Geldlose Gesellschaft im Kleinen (Karin Krichmayr / DER STANDARD)

Geben und Nehmen statt Kaufen und Verkaufen: Das ist das Motto des Wiener Kost Nix Ladens. Hier trifft sich nicht nur die Nachbarschaft, hier wird auch die Utopie einer geldlosen Gesellschaft geprobt. Mit Erfolg, sagen die Betreiber.

"Tee, Kaffee?", fragt Cati, die geschäftige Dame hinter der Budel, um sich gleich wieder den Kisten und Säcken mit Büchern, Kleidung und einem ganzen Jahrgang einer Drachenflieger-Zeitschrift zuzuwenden, die ein Pärchen gerade in der Mitte des Kost Nix Ladens abgeladen hat.

In den zwei engen Räumen in der Zentagasse in Wien-Margareten drängt sich eine Handvoll Leute jeden Alters zwischen Kleiderstangen, Schachteln und Regalen mit Hausrat, Videos, Kassetten, CDs und allerlei Krimskrams auf der Suche nach etwas Brauchbarem. Eine Kasse gibt es nicht, bloß eine Spendenbox, in der es hin und wieder klimpert. "Die Idee ist, dass jeder die Dinge mitnehmen kann, die er selbst braucht, und Leute ihre Sachen abgeben können, die ihnen nur Platz wegnehmen", erklärt Andreas und dreht sich auf der Couch im Eck eine Zigarette. Der 23-jährige Student versucht, jeden Montag hier seinen "Dienst" zu versehen - umsonst natürlich.

Im Gegensatz zum Gratis Bazar im Meidlinger Gemeindebau Am Schöpfwerk, der ähnlich funktioniert, legen die Betreiber des Kost Nix Ladens Wert auf einen anarchistischen Ansatz: "Hier funktioniert die Utopie einer geldlosen Gesellschaft", meint Georg vom Verein zur Erweiterung des künstlerischen und kulturellen Spektrums (VEKKS), der die Räumlichkeiten in einer ehemaligen Werkstatt zur Verfügung gestellt hat. "Irgendwo muss man anfangen", pflichtet Andreas bei. "Auf Demos gehen ist eine schöne Sache, aber es bringt nichts."

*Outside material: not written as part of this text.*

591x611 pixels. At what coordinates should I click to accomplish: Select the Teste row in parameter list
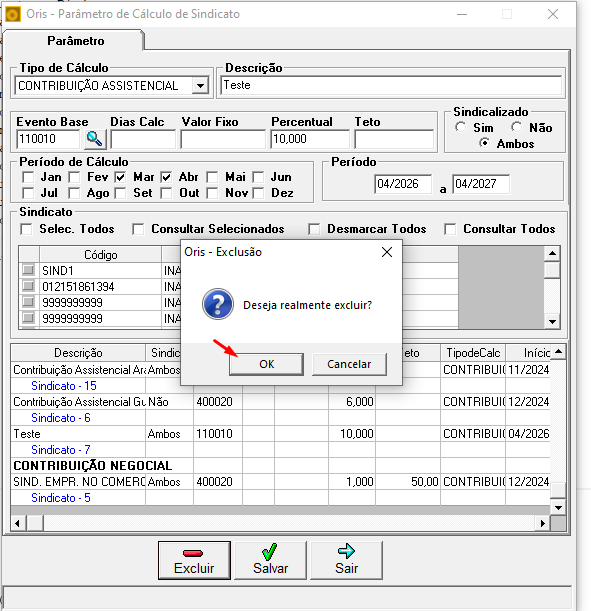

Cati McCassey, die "Queen of Kost Nix", wie sie genannt wird, sieht das pragmatischer: "Ich möchte, dass hier in der Gegend was passiert." Seit eineinhalb Jahren ist die gebürtige Australierin, die seit 1993 arbeitslos ist, im Laden engagiert - und immer für einen Plausch mit den Stammkunden da. "Man trifft so viele interessante Leute, hört viele Geschichten."

So wie jene von Frau Brigitte, einer Pensionistin, die regelmäßig vorbeikommt, um Spielsachen für ihre Enkel zu holen oder sich Lesestoff zu besorgen. "Gerade Bücher sind schon so teuer", klagt sie. "Die Bücher von hier lese ich und stelle sie wieder zurück." Das "gute Niveau der Bücher" und die "nette Stimmung" schätzt auch der Mann mit Hemd und Brillen, der auf dem Weg von der Arbeit nach Hause auf eine Sprung vorbeigeschaut hat und gleich ein paar Shirts dagelassen hat.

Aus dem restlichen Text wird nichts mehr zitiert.